→ **Try it**
In the records below, find the line that contains "Task: Open the Targets to include dropdown" and the line that contains "Choose the dashed", then retype exactly those two lines and every line between them.

───

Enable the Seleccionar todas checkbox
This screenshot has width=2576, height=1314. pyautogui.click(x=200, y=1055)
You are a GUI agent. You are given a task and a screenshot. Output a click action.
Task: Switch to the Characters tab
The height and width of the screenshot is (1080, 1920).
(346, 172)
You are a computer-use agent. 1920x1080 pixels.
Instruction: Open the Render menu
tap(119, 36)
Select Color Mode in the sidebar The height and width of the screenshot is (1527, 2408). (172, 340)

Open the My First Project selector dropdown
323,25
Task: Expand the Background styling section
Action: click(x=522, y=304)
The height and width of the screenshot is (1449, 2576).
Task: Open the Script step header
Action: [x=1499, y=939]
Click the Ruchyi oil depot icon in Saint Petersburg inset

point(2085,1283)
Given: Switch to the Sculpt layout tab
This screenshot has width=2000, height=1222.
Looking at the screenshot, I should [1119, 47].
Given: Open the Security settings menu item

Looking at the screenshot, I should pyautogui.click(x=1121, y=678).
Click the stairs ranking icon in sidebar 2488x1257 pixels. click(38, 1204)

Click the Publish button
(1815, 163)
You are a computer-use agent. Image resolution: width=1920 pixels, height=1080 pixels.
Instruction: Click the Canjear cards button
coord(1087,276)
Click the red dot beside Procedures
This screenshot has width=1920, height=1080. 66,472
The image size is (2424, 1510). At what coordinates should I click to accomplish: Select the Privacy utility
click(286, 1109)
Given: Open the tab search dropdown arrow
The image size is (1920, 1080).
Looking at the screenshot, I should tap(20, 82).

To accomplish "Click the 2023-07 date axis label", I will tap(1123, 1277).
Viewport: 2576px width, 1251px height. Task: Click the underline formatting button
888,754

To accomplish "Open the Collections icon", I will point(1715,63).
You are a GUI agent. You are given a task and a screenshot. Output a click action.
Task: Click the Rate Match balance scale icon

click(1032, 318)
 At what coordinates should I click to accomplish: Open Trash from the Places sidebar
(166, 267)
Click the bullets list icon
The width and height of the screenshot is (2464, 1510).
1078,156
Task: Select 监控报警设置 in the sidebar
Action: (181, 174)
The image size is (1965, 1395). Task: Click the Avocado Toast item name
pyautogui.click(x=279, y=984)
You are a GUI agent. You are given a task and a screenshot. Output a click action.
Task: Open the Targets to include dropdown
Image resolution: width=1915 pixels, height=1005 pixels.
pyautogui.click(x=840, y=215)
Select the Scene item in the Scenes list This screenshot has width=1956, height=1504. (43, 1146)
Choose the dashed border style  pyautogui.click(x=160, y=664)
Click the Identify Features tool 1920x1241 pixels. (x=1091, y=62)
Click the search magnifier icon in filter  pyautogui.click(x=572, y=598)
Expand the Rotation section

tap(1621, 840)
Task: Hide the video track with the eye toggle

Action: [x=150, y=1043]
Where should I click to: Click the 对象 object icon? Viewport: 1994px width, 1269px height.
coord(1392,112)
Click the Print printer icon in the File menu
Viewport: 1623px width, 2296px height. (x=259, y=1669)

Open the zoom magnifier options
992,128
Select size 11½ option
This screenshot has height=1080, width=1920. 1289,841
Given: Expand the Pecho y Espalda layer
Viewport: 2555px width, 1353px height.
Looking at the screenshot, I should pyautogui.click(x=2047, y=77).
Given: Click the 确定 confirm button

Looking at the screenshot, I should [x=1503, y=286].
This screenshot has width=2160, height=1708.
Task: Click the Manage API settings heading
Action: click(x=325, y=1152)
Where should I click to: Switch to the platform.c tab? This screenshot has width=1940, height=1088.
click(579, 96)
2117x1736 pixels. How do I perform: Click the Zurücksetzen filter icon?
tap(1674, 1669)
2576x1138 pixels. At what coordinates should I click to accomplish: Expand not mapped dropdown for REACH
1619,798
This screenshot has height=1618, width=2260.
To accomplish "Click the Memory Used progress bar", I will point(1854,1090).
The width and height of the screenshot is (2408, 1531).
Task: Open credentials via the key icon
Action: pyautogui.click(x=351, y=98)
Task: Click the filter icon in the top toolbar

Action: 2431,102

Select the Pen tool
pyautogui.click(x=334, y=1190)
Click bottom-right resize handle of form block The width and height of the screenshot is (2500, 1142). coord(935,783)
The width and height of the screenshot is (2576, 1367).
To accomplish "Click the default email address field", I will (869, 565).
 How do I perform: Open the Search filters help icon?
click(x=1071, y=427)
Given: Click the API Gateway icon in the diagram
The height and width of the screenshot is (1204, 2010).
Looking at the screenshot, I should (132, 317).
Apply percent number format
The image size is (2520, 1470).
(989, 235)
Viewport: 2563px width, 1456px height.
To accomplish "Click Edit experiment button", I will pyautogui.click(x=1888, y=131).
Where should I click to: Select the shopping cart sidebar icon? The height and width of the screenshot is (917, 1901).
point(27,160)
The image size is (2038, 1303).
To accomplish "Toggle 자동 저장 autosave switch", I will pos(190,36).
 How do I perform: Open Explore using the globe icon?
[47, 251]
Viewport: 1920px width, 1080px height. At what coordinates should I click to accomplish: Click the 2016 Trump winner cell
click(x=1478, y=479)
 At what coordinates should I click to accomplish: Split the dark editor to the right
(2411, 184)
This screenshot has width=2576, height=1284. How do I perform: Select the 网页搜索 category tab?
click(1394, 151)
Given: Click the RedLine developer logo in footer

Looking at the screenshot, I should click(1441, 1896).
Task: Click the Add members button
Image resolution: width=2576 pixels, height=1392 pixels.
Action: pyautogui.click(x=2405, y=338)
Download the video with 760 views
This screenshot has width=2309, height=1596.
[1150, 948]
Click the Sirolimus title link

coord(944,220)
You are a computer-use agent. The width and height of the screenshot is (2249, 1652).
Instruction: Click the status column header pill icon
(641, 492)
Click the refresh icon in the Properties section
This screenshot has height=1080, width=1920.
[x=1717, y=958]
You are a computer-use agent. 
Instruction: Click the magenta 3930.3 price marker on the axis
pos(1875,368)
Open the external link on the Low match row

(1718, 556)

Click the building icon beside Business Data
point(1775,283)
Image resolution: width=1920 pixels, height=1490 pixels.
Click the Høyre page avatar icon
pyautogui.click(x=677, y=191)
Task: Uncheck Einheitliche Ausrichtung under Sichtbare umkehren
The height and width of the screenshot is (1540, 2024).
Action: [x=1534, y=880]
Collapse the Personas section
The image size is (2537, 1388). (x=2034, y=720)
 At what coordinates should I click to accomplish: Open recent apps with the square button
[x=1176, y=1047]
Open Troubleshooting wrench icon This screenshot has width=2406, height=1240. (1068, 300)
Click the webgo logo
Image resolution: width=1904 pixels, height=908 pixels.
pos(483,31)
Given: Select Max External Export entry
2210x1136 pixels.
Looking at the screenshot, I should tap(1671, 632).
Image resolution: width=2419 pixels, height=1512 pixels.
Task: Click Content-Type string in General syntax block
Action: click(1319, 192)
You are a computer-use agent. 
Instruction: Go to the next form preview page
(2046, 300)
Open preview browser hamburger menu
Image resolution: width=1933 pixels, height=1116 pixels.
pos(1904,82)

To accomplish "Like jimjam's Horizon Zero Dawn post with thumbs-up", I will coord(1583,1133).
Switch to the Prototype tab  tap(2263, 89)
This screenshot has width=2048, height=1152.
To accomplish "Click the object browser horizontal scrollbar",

───

→ **Result of the exercise**
Task: Open the Targets to include dropdown
Image resolution: width=1915 pixels, height=1005 pixels.
pyautogui.click(x=840, y=215)
Select the Scene item in the Scenes list This screenshot has width=1956, height=1504. (43, 1146)
Choose the dashed border style  pyautogui.click(x=160, y=664)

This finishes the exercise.